A teenager has been signed out of the Fenland adult mental health service four months after taking her sixth overdose without receiving any one to one counselling.

Cambs Times: A letter from the CPFT peronality disorders teamA letter from the CPFT peronality disorders team (Image: Archant)

A letter sent to her says: “There is nothing in your referral to indicate that further intervention is immediately required.’

It continues: “Currently we are not able to offer you a service. We have very limited places in our treatment programme” and enclosed a leaflet for her to contact the charity MIND instead.

The girl from March said: “I have been patiently waiting for a date to get one to one counselling so when this letter came with no warning I cried.

“On two occasions, I have gone to great effort to go to an appointment only to be told the clinician was away sick.

Cambs Times: Steve Barclay MPSteve Barclay MP (Image: Archant)

“Both times, no one contacted me to inform me, this made me feel much worse as you mentally prepare to bring up touching topics, ready to off load and get help and advice.

“After the latest cancellation, I was discharged from one of the group therapies, which was meant to be part of my mental health plan.

“I have been with the adult mental health service at Agenoria House in Wisbech for around two years, but the service has been inconsistent. “What is needed is regular sessions, even once monthly, routine and regularity is important, yet that is not happening, not just for me but for many people I speak to who use the service.”

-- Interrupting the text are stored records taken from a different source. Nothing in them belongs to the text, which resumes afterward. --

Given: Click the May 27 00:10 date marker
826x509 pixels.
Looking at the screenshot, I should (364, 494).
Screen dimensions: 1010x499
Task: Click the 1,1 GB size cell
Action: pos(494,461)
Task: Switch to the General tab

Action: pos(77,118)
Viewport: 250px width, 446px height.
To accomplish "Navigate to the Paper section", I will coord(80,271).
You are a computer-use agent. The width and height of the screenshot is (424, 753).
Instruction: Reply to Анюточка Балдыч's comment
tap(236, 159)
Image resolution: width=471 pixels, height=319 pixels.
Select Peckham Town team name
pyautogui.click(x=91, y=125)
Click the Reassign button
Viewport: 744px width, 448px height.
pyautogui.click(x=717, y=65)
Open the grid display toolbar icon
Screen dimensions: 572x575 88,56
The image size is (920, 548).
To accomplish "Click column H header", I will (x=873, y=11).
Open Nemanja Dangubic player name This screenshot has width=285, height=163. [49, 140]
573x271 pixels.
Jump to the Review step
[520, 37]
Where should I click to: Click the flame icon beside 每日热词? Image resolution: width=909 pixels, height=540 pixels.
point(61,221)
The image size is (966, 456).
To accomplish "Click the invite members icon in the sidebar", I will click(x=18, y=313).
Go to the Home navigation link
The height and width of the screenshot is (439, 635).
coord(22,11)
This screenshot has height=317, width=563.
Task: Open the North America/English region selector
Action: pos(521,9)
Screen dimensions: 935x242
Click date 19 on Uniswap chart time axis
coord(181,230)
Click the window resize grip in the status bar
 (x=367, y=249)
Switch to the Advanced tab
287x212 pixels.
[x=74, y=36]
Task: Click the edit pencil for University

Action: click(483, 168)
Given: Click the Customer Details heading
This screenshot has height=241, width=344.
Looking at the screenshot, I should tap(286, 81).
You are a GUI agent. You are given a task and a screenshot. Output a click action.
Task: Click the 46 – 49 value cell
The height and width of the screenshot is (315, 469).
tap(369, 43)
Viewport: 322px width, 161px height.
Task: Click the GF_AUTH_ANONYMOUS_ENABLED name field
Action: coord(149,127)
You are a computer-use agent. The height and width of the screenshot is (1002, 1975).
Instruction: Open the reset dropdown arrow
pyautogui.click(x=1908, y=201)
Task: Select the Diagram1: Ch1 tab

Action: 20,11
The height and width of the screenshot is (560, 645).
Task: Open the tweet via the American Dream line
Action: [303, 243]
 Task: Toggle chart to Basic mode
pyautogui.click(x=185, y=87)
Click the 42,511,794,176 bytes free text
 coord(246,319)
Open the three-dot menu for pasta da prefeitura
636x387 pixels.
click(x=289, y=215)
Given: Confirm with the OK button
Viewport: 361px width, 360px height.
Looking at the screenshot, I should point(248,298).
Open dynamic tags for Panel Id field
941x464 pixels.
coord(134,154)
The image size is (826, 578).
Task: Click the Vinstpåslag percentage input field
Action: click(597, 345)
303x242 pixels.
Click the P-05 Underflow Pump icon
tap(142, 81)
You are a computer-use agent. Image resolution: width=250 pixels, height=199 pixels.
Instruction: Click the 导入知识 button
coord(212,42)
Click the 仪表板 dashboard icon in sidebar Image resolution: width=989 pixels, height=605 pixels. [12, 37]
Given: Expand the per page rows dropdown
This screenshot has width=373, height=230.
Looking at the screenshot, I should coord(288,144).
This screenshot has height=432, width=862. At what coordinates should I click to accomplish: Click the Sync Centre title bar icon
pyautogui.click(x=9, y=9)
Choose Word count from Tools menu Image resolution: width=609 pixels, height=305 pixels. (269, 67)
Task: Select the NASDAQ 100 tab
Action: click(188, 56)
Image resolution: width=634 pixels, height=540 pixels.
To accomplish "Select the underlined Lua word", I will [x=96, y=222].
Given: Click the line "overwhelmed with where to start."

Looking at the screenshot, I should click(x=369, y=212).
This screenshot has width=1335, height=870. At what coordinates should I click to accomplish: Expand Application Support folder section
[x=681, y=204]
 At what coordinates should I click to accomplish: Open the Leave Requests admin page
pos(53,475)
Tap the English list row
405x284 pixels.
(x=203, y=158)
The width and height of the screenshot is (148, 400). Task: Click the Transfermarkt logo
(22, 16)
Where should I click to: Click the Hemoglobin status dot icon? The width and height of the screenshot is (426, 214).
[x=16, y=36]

For those suffering panic and anxiety, it is a struggle to attend appointments, she added, made worse by inconvenient public transport times and a lack of service in rural areas.

“A centre in March is needed as well as Wisbech, this would help so many people” she said.

One appointment was offered before she received the letter last week, but she said she was unable to take time off work and gave more than 48 hours cancellation notice.

Steve Barclay NE Cambs MP, said: “I was deeply concerned of this constituent’s case and experience and have raised the matter with Julie Spence, Chair of the Cambridgeshire and Peterborough NHS Foundation Trust (CPFT) and the Fenland Adult Locality Team.

“Despite increased funding for mental health nationally, there remains a lack of mental health provision locally, particularly for young people.

“This needs to be addressed and I have been working with the CPFT, the County Council and local schools to look at what more can be done to tackle this and ensure that people who need support get it at the earliest opportunity.”

A spokesman for Cambridgeshire and Peterborough NHS Foundation Trust said: “If patients are unhappy with treatment or correspondence they have received we would encourage them to contact our Patient Advice and Liaison Service.

“Anyone experiencing a mental health crisis can contact their CPFT care coordinator, their GP, Monday to Friday or our out of hours service via 0800 052 2252.”

Louise Chunn, founder of welldoing.org, a group that matches people with private therapists, said: “If there were better services for young people when they first experienced problems with depression, anxiety or other mental health problems, there were would be far fewer problems when they got older.

“It’s a false economy to not invest in young people’s counselling and therapy provision.”